Выбрать главу

Здесь ощущаешь себя беззащитным, легкой добычей, которой не уйти от неожиданной опасности, нечем ей противостоять; в детективах встречаются страшные убийцы и ловкие слепые сыщики, но глухих сыщиков не бывает. Старость тоже следует изображать не столько слепой, сколько глухой старухой. Разумеется, в подобных случаях наш словарь проявляет милосердие и приходит на помощь; всегда можно попытаться уверить себя, что это не глухота, а частичное снижение слуха, как говорил лечивший дядюшку Джиджи врач, чтобы его успокоить. Но я-то, возражал дядюшка, все равно ничего не слышу.

13. У последней черты

Вскоре мне предстоит вернуться к реке и уже не расставаться с ней до самого ее конца. Дальше на запад простирается Бэрэган — пустынная румынская степь, место ссылки, жаркого лета и холодной зимы, бескрайняя равнина. Режим Антонеску депортировал сюда цыган (Захария Станку увековечил эти события в романе «Табор»), а после 1945 года — румынских немцев. Садовяну и Панаит Истрати воспевали закаты над бескрайним морем равнины, репейник и крестьянские восстания, цыганскую скрипку и пение дрозда, полные безнадежной тоски.

У подножья холма Денис Тепе, чуть севернее Бабадага, лежит бухта, где бросили якорь аргонавты на пути из Колхиды домой. В бухте пусто, море поблекшее, на бесцветном склоне холма разбросаны промышленные строения, от которых веет убогой окраиной. Дунай начинает разливаться и расширяться, утекая, словно вино из разбитого кратера, как сказано в стихах, описывающих падение раненого героя с колесницы. Предчувствие конца окрашено покоем и величием, плодородной жизненной силой. В Балте Дунай соединяется с лугами, рождая огромные запутанные водные джунгли, густо растущие деревья склоняются над рекой, образуя текучие гроты, глубинные, изменчивые жилища темно-зеленого или синего, словно ночное небо, цвета, где не различить землю, воду и небеса. Все покрыто растительностью, все карабкается, вьется, пышно цветет, все податливо, все здесь — бесконечная игра отражений.

Остров Брэила, протянувшийся на шестьдесят километров и зажатый между главным рукавом Дуная и старым Дунаем, — водный Эдем, мир волшебницы Альцины, где царствует камыш; здесь готы, как пишет Гиббон, согласились отдать римлянам своих жен и дочерей, но не свое оружие. У Брэилы река вновь остепеняется, обретает единое мощное течение, как и подобает цветущему торговому и промышленному городу, деятельному, не знающему устали речному порту, каковым остается и сегодня порт в близлежащем Галаце.

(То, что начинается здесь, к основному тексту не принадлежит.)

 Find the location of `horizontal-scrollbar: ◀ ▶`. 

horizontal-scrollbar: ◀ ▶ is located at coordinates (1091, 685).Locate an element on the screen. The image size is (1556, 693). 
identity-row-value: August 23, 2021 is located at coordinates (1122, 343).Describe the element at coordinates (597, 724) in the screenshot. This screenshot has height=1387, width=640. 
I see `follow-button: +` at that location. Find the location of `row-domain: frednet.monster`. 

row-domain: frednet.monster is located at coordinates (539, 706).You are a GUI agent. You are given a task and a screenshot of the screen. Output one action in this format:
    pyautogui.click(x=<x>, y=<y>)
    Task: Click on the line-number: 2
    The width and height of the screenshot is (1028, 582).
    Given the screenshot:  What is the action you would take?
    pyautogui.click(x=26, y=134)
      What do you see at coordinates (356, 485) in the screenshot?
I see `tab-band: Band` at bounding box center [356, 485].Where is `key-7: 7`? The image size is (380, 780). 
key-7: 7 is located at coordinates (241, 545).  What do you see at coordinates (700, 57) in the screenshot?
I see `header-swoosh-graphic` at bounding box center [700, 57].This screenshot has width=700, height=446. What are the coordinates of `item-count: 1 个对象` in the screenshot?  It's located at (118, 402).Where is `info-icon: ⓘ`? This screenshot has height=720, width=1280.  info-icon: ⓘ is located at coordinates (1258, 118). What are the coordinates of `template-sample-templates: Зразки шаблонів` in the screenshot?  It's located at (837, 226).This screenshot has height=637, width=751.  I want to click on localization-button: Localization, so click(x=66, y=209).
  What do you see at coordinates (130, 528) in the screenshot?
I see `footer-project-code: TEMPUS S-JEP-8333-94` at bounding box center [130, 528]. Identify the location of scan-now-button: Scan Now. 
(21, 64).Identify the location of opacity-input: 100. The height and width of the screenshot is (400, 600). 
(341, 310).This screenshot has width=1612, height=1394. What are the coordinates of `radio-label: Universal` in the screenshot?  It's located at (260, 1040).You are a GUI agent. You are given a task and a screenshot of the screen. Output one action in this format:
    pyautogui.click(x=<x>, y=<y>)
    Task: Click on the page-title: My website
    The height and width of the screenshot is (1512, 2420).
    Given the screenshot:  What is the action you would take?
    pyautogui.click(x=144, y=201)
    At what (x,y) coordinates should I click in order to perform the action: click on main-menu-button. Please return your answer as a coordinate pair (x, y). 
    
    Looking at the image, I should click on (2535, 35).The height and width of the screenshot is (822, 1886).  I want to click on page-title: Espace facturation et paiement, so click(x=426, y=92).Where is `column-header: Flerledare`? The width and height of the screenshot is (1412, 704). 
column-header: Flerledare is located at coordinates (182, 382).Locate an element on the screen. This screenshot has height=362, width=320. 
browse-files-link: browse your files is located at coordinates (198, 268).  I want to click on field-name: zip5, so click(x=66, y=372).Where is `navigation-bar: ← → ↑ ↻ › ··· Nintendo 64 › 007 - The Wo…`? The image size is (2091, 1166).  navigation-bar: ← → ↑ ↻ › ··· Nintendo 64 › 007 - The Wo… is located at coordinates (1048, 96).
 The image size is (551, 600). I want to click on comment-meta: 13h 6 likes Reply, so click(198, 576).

Некогда крупный центр торговли превратился в крупный центр металлургии и судостроительства; охра благородного и тяжеловесного XIX столетия, отличавшегося неоклассическим достоинством, но украшенного подобающими модерну завитушками и кариатидами, растворяется в левантийской смутности и неопределенности, которая пристала восточному порту, смешению и брожению всего, что выбрасывает на берег волна. В девятнадцатом столетии в Брэиле собирались готовившие революцию болгарские эмигранты; об этих патриотах, «отверженных», и об их нескончаемых ночных спорах в городских трактирах рассказал в своих книгах Вазов.

В ресторане «Дунай» на площади Ленина стены помпезного красного цвета, с претензией на стиль конца столетия, но свет тусклый, объединенных усилий безоблачного полудня и люстры, горящей в дальнем углу, недостаточно, чтобы мы могли прочесть меню. Республиканская улица, которую я только что перешел, — одна из характерных улиц, вдоль которой тянутся эклектичные здания, в основном охристо-оранжевого цвета; по таким улицам в последние годы я неоднократно ходил в Венгрии, Словакии, в Банате, во многих больших и малых городах паннонского моря; в царящем в ресторане сумраке мне чудится, будто все эти улицы начинаются и заканчиваются здесь, на этой площади, словно именно здесь пролегает граница дунайского мира, моя граница.

Турки и особенно греки оставили в Брэиле (или Ибраиле) заметный след: от купцов, богатство которых бросается в глаза в Греческой церкви, до партизан Маркоса, прибывших сюда в 1948 году после гражданской войны. Сын греческого контрабандиста, которого он никогда не видел, — поэт Брэилы Панаит Истрати, родной город помнит его и гордится им. В музее есть фотография, снятая в 1921 году в Ницце: поэт стоит на улице в широкополой шляпе и читает «Юманите» — его поза, которая подошла бы героям Фитцджеральда, выражает отчаянную дерзость, беззащитную и безграничную наивность потерянного поколения, которое кричало о своей потерянности и к которому принадлежал Панаит Истрати.